**Problem requirements:**
Rewrite the part that opens with the line containing "Task: Toggle the HiHi Gas Alarm filter chip" and closes with the line containing "Looking at the screenshot, I should [x=24, y=59].", changing "filter chip" to "toggle chip" and leaving everything else as it is. Omit the pictures.

>> Start Dataset

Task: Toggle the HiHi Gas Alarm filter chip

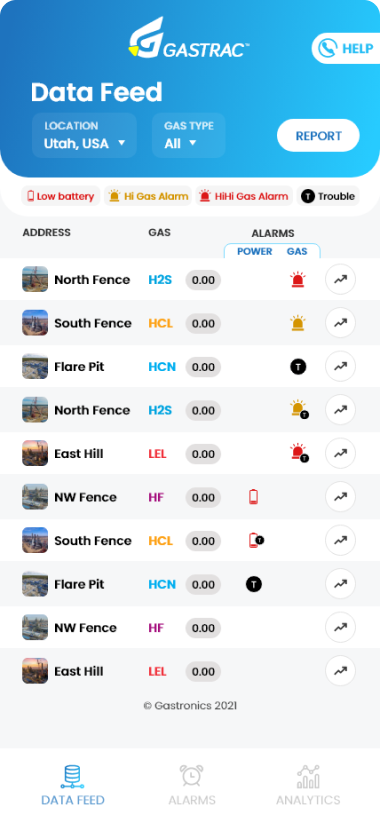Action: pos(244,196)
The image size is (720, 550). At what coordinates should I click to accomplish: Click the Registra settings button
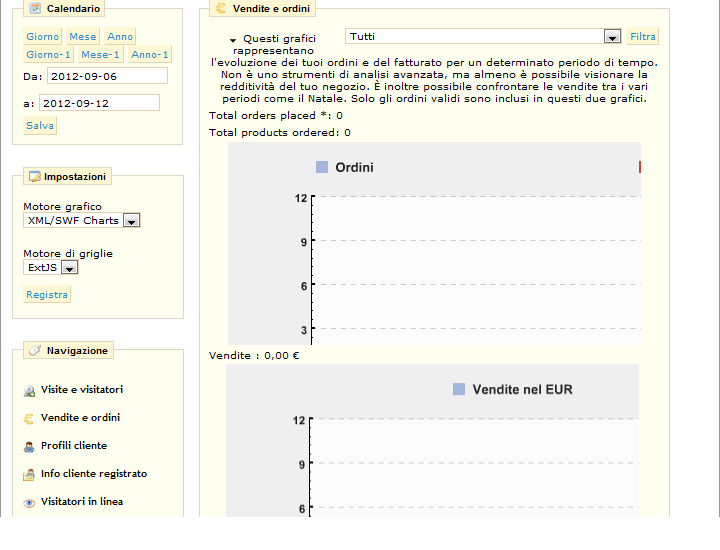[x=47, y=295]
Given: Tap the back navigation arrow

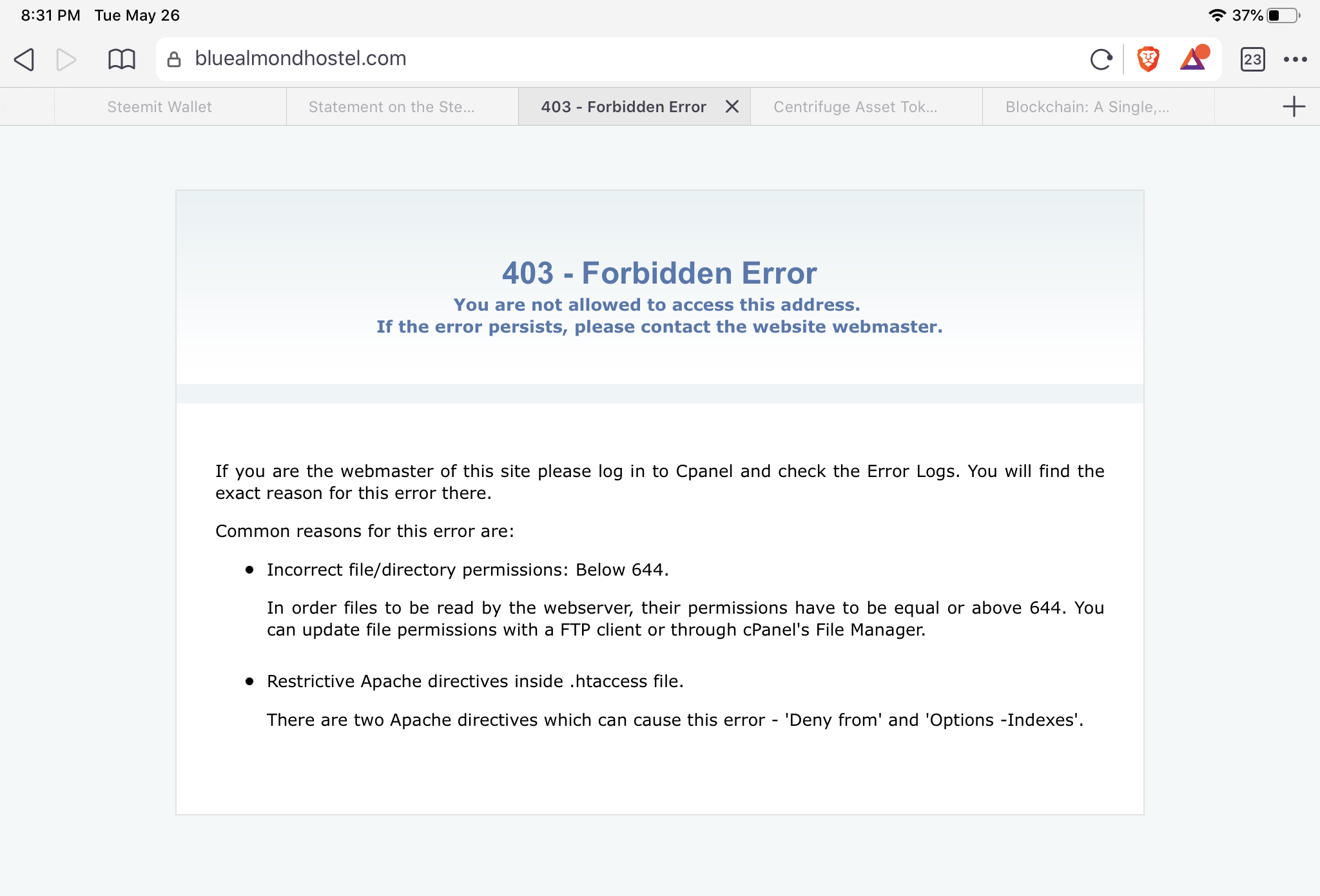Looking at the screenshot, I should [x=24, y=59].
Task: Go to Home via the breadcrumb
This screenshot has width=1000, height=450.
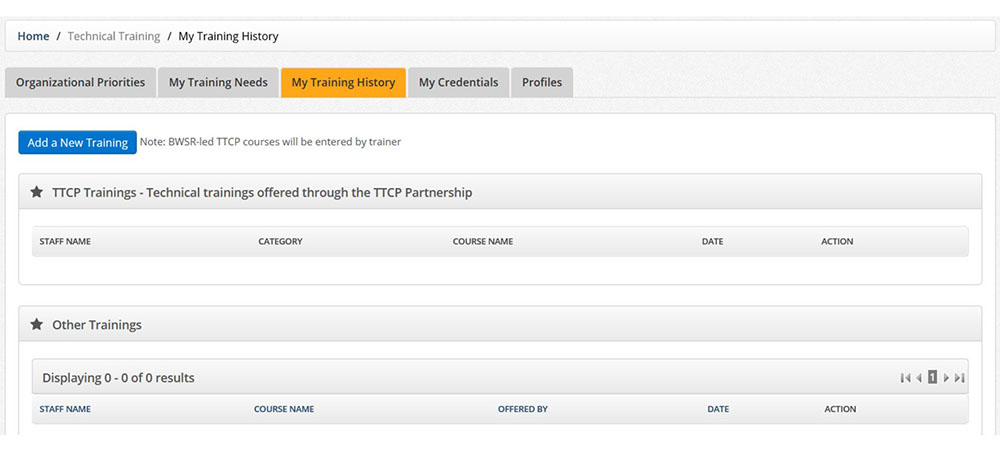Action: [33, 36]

>> End Dataset
>> Start Dataset

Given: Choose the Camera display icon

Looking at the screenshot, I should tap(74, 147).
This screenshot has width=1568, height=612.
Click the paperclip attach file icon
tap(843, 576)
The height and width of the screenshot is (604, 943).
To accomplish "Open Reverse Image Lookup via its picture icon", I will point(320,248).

>> End Dataset

**Task answer:**
Task: Toggle the HiHi Gas Alarm toggle chip

Action: pos(244,196)
The image size is (720, 550). At what coordinates should I click to accomplish: Click the Registra settings button
[x=47, y=295]
Given: Tap the back navigation arrow

Looking at the screenshot, I should [x=24, y=59].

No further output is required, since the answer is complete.